THE TASKS:
(a) In the text about the Little Singers of Paris, until what age do the boys stay in the choir school?
(b) From the text about the Little Singers of Paris, set down word for word everything from "It has its origins" down to "and outside France.".
(c) Resume the text about the Little Singers of Paris after its final sentence.

TEXT SHOWN:
## Begin

The Little Singers of Paris (Les Petits Chanteurs à la Croix de Bois, literally "Little Singers of the Wooden Cross") is a boys' choir with its main location in Autun, France.

It has its origins in 1907 in Paris. It moved to Lyon during the Second World War, but moved back to Paris. It has toured widely inside and outside France.

The aim of its founders was to form a choir that would travel from place to place and bring to the people the splendors of Gregorian chant and Palestrinian music. Since then, and over 17,000 concerts later, secular and traditional world music has been added to their repertoire.

Drawn from the less privileged, the boys join the choir school at 9 or 10 years of age and remain until their 15th birthday. The choirboys board during the week, and the musical and educational curriculum that they follow is adapted specifically for them. Each year they undertake approximately seven national tours of France and three international tours.

## End

SUPPLIED INFORMATION:
## Begin

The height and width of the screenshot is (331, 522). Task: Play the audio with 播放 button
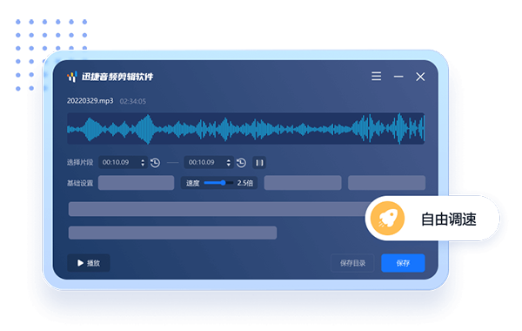point(89,263)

## End

RESPONSES TO THE TASKS:
(a) They stay until their 15th birthday.

(b)
It has its origins in 1907 in Paris. It moved to Lyon during the Second World War, but moved back to Paris. It has toured widely inside and outside France.

(c)
Darius Milhaud, who wrote the ‘Cantata of Peace’ for the Little Singers in 1937, called the school "a miracle of faith, tenacity, enthusiasm and talent".

The Little Singers head an international federation, the ‘Pueri Cantores’ numbering about 2,000 groups and including almost 80,000 singers throughout the world. On tour, the Little Singers number 60 to 70 voices led by Jean-Baptiste Pineault and Mr Thomas, the choirmasters.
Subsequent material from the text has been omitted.